• _Problem to solve_
The answer must consist of each line below that holds the word "will", copied as it stands.

*** Data supplied ***

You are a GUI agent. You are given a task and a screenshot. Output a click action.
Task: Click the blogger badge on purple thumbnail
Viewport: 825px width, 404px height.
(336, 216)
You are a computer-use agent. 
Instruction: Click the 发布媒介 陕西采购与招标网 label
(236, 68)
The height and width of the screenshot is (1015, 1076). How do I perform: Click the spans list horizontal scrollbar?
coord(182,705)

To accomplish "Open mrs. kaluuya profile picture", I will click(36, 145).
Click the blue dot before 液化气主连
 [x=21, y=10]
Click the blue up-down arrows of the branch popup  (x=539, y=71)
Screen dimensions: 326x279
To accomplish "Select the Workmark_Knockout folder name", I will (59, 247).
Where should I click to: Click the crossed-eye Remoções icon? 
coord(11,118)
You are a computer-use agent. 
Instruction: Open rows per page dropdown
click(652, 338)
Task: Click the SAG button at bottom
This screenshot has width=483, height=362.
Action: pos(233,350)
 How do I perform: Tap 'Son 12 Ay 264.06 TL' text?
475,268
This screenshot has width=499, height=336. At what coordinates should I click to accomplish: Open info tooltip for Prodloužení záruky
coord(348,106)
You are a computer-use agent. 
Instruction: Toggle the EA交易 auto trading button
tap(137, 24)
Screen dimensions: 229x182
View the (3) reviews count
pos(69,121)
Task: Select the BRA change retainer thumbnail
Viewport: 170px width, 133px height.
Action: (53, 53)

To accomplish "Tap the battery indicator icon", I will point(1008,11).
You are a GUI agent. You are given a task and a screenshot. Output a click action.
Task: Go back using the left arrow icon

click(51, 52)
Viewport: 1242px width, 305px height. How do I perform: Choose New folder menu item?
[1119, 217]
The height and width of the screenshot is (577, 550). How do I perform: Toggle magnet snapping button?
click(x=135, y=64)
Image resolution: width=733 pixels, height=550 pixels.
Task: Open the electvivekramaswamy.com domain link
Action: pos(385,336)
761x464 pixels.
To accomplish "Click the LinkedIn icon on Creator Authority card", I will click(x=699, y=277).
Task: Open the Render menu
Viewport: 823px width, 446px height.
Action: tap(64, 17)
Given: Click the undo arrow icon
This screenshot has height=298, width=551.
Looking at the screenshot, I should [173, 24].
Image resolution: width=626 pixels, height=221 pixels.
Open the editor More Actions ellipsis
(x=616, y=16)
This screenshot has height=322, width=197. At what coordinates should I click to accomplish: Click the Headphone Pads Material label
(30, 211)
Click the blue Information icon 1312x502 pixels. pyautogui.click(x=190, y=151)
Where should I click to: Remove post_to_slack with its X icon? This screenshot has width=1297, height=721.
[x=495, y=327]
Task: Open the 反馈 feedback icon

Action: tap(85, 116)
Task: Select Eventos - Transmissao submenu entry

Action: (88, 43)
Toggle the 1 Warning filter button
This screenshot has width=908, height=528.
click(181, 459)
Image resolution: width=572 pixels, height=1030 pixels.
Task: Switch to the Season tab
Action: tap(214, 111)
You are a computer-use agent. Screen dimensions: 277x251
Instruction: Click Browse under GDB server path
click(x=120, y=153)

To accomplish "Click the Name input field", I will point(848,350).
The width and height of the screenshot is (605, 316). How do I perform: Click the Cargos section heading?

*** End of Data supplied ***

• _Written solution_
To accomplish "Open mrs. kaluuya profile picture", I will click(36, 145).
To accomplish "Select the Workmark_Knockout folder name", I will (59, 247).
To accomplish "Tap the battery indicator icon", I will point(1008,11).
To accomplish "Click the LinkedIn icon on Creator Authority card", I will click(x=699, y=277).
To accomplish "Click the Name input field", I will point(848,350).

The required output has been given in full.